La théorie intersectionnelle permet aujourd’hui d’identifier les dysfonctionnements d’institutions qui discriminent spécifiquement les femmes racisées parce qu’elles appliquent encore un logiciel combinant racisme et sexisme.
Penser à travers ce prisme permet de questionner de vieux réflexes, comme le fait de croire que Kamala Harris, parce qu’elle est une femme noire, serait incompétente, alors qu’elle a été la procureure générale de l’État le plus peuplé des États-Unis, la Californie.
C’est parce que ces théories sont très efficaces qu’elles sont aujourd’hui menacées. Imaginez un bâtiment rempli d’amiante dont des promoteurs prétendent qu’il est sain : pour perpétuer ce mensonge, ils vont prohiber l’emploi du mot « amiante », empêcher le recours à des expert·es et à toutes les méthodes permettant d’évaluer l’état du bâtiment pour ensuite l’assainir. C’est ce que fait Donald Trump quand il interdit l’enseignement et la recherche sur la théorie critique de la race ou l’intersectionnalité.
Peut-on encore combattre la politique de Trump sur le plan légal ?
Historiquement, la loi a toujours été du côté des oppresseur·euses, mais les opprimé·es n’ont pas d’autre choix que de s’y référer également, car c’est elle qui fixe les règles communes. Depuis des années, les conservateur·ices œuvrent pour contrôler le système judiciaire – le droit en général – et pour stopper l’avancée des droits civiques. Par exemple, quand, juste avant la fin de son premier mandat, Donald Trump est passé en force pour faire nommer Amy Coney Barret – une juge très conservatrice, soutenue par la droite religieuse – à la Cour suprême, les États-unien·nes ne se sont pas indigné·es, car elles et eux ne comprennent pas suffisamment le fonctionnement du droit et des institutions – c’est ce sur quoi a échoué la gauche.
L’État de droit, même s’il est affaibli, reste la seule digue qui se dresse face à Donald Trump : des recours contre sa politique vont bientôt passer devant les juges, et très probablement l’emporter, à l’instar de celui s’opposant au démantèlement de l’Agence américaine pour le développement international, jugé anticonstitutionnel par un tribunal du Maryland en mars 2025.
Mais qu’adviendra-t-il s’il passe outre ? Nous ne sommes pas préparé·es à basculer dans un régime autoritaire où le président se fiche de nos institutions.
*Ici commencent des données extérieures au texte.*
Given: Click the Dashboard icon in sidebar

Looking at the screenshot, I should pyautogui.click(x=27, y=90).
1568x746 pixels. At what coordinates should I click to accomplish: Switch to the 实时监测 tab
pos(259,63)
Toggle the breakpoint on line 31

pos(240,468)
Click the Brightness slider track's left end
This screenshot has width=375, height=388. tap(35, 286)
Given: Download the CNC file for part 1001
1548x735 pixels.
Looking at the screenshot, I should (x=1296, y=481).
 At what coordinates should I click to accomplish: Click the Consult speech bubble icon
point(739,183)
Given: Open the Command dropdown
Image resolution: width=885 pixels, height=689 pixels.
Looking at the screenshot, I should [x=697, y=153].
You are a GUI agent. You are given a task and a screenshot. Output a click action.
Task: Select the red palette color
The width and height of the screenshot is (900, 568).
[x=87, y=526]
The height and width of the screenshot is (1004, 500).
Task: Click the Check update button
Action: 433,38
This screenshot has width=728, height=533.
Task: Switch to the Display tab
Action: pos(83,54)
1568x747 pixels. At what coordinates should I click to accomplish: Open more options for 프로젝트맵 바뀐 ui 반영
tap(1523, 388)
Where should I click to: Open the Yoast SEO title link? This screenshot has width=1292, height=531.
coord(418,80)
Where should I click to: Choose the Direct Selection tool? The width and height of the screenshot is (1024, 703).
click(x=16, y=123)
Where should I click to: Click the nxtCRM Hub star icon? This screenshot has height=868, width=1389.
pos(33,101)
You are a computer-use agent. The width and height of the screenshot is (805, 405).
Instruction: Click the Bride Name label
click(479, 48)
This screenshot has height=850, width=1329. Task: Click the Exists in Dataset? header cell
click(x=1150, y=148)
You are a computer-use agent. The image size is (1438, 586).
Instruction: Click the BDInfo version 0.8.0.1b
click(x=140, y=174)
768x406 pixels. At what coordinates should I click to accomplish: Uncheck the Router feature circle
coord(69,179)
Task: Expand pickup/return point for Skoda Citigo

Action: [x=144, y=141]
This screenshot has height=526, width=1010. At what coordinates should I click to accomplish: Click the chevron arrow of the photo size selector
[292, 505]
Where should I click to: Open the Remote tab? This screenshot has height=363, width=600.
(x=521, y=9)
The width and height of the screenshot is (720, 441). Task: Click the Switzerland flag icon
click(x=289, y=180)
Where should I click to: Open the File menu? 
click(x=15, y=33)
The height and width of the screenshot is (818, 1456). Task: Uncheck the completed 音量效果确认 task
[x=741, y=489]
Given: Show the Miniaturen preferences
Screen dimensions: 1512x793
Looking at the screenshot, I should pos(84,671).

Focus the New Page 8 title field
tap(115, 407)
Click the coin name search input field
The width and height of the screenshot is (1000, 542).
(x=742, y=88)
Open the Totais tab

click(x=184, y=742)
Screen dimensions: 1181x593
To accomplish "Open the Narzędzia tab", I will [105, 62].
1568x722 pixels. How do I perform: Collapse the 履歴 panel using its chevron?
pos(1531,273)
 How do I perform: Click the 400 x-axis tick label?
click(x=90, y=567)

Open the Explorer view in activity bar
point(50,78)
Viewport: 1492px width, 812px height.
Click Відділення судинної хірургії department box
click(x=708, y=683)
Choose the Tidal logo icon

Les dommages causés par sa politique ne pourront peut-être pas être réparés de notre vivant. L’horizon qu’il nous faut viser, c’est le siècle prochain. Mais si on ne lutte pas dès maintenant, on laissera aux générations futures un monde bien pire encore. Rien ne garantit que nous gagnerons, mais ce qui est sûr, c’est que nous perdrons si on ne se bat pas.